**给定文本:**
【Python】一键提取pdf文件表格数据，真香，还有可视化界面

mrliu133 发表于 2021-11-21 21:08

废话不多说，直接上代码
#!/usr/bin/env python
# -*- encoding: utf-8 -*-
'''
@file : pdftablekiller.py
@Time : 2021/11/21
@AuThor: Ljujl
@version : 1.0
@Contact : mr_liu133299@foxmail.com
'''

# here put the import lib
from tkinter import Label, constants, filedialog, Button, Frame, BROWSE, BOTH, Text, INSERT, EXTENDED
from tkinter import Entry, StringVar, messagebox, Tk, mainloop
from tkinter.ttk import Treeview
import camelot
"""
conda 安装 camelot
"""

class MainWindow():
def __init__(self) -> None:
   self.root = Tk()
   self.root.title("Pdf Table Killer")
   self.root.iconbitmap(r"pdf表格提取\test1.ico")
   x = (self.root.winfo_screenwidth() - self.root.winfo_reqwidth()) // 4
   y = (self.root.winfo_screenheight() - self.root.winfo_reqheight()) // 4

   frame = Frame(self.root)
   frame.pack(padx=2, pady=2, ipadx=1)

   bg = "#DCDCDC"
   btn_open = Button(frame, text="open", width=5, height=1, command=self.open_pdf,).grid(
         row=0, column=0, padx=5, pady=5, rowspan=2, columnspan=2, sticky='NS')#

   label_page = Label(frame, text="page number:", width=20, height=1, bg=bg).grid(
         row=0, column=2, padx=5, pady=5, sticky='W')
   self.pages = StringVar()
   page_input = Entry(frame, bd=1, textvariable=self.pages).grid(
         row=0, column=3, padx=5, pady=5, sticky='W')

   label_row_tl = Label(frame, text="row_tol(optional int):", width=20, height=1, bg=bg).grid(
         row=1, column=2, padx=5, pady=5, sticky='W')

**待办事项:**
• 1. 改写给定文本中从“frame = Frame(self.root)”开始、一直到“row=0, column=2, padx=5, pady=5, sticky='W')”为止的部分，并将其中的“btn_open”换成“btn_load”。
• 2. 给定文本的代码把主窗口的标题设成了什么？
后面的列表是另一份独立材料，与给定文本无关。

**数据部分:**
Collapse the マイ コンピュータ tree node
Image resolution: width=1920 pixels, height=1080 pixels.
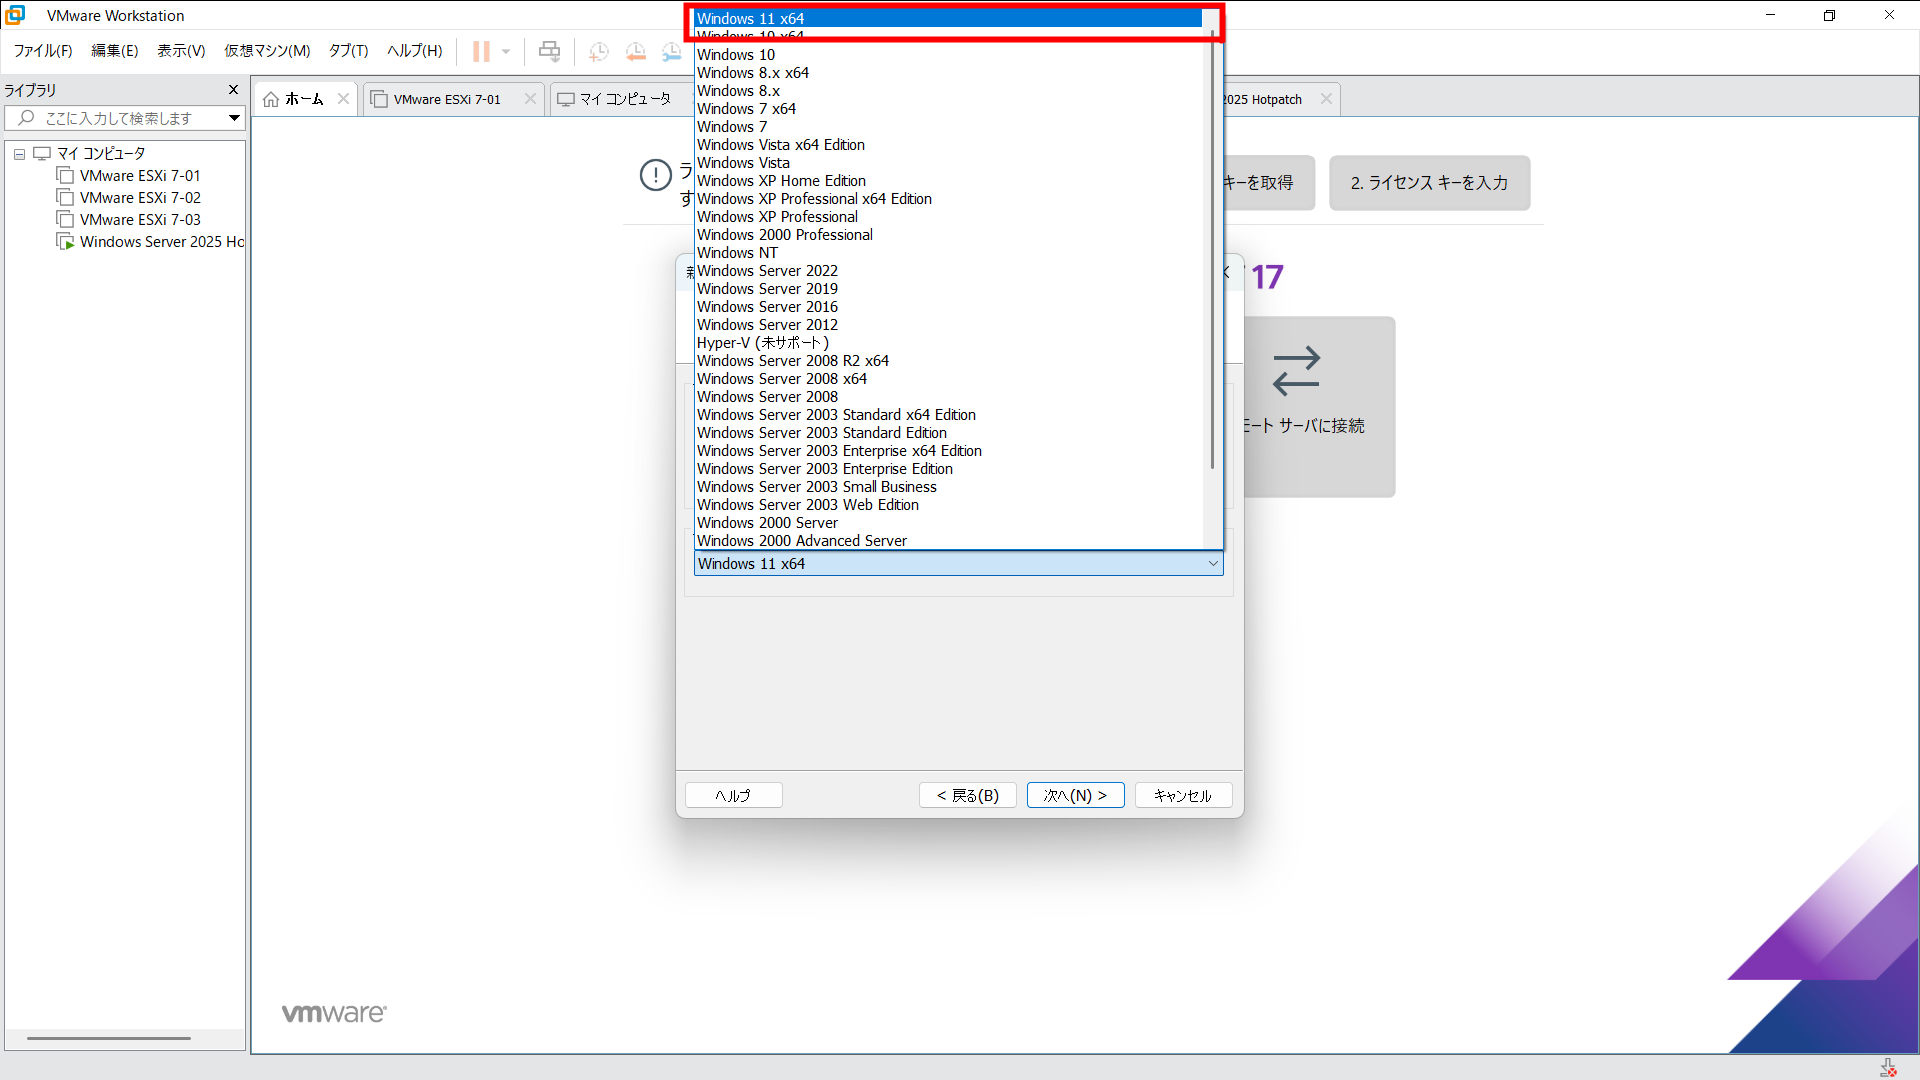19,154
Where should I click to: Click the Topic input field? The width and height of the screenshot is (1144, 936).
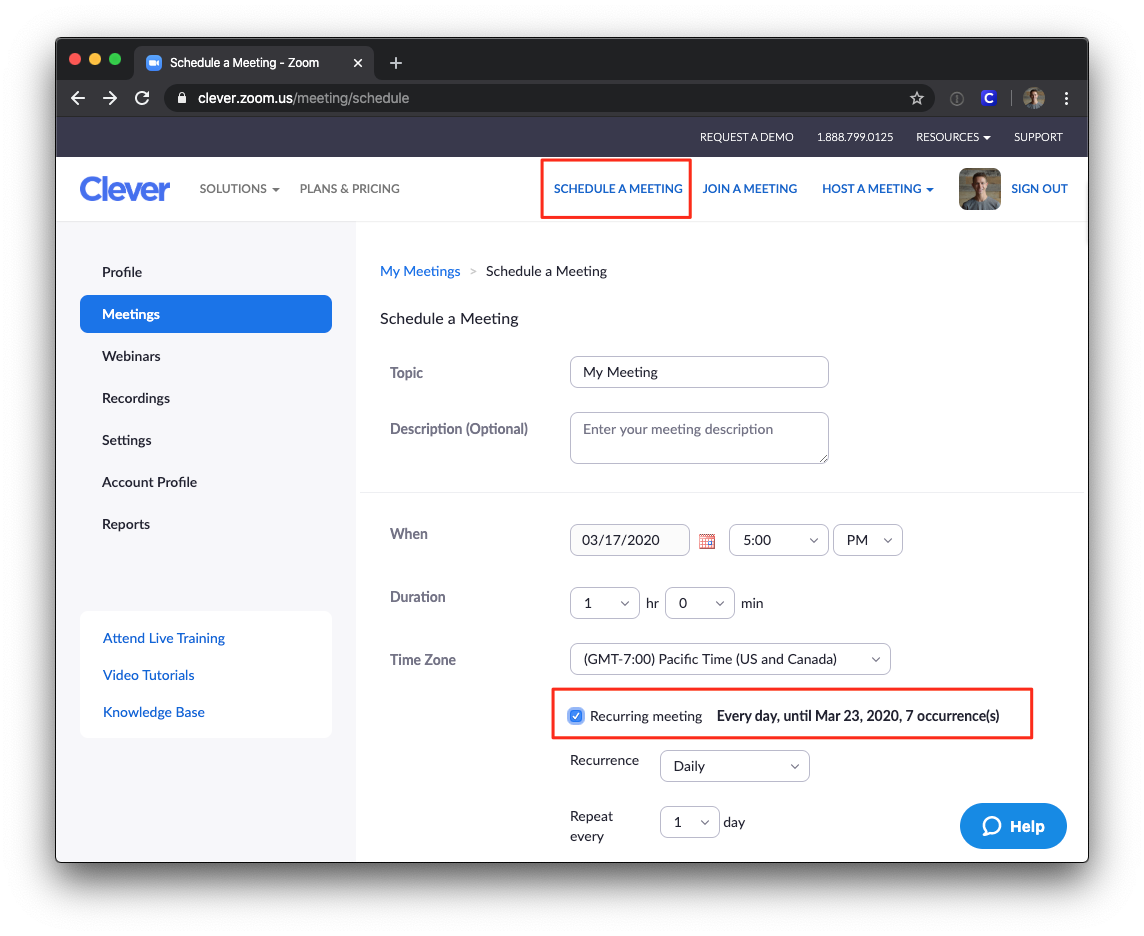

**答复:**
• 1.
frame = Frame(self.root)
   frame.pack(padx=2, pady=2, ipadx=1)

   bg = "#DCDCDC"
   btn_load = Button(frame, text="open", width=5, height=1, command=self.open_pdf,).grid(
         row=0, column=0, padx=5, pady=5, rowspan=2, columnspan=2, sticky='NS')#

   label_page = Label(frame, text="page number:", width=20, height=1, bg=bg).grid(
         row=0, column=2, padx=5, pady=5, sticky='W')

• 2. Pdf Table Killer